The wrapper already handles linking OpenMP bitcode libraries via the
--target-library option. This should be sufficient to link in math
libraries for the accompanying architecture.

Fixes #53526.

Diff Detail

Event Timeline

jhuber6 created this revision.Feb 15 2022, 6:59 AM
jhuber6 requested review of this revision.Feb 15 2022, 6:59 AM
Herald added a project: Restricted Project. · View Herald TranscriptFeb 15 2022, 6:59 AM

I can't test this yet because the AMDGPU cluster is down for maintenance.

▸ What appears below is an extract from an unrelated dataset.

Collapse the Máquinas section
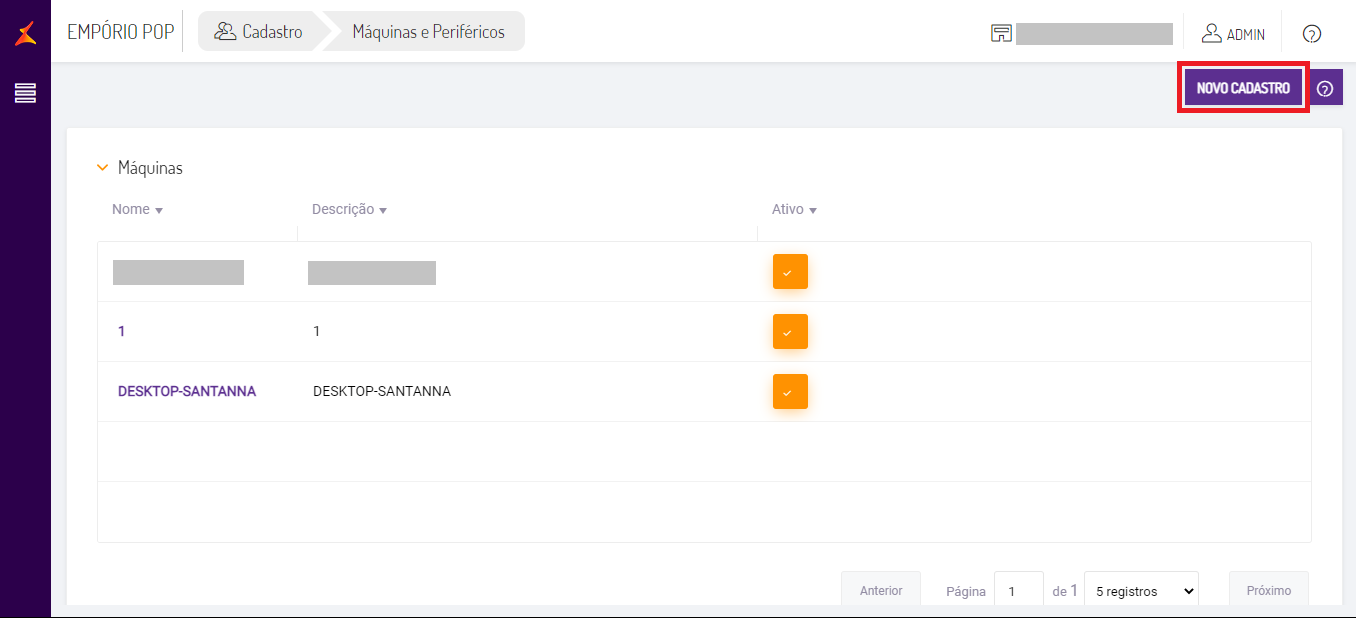 coord(102,168)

jdoerfert added inline comments.Feb 15 2022, 8:14 AM
clang/lib/Driver/ToolChains/Clang.cpp
8203

Can you elaborate on this comment, what's bad, how would the better version look

jhuber6 added inline comments.Feb 15 2022, 8:15 AM
clang/lib/Driver/ToolChains/Clang.cpp
8203

It's explained in more detail where this is done for the AMDGPU ToolChain, e.g.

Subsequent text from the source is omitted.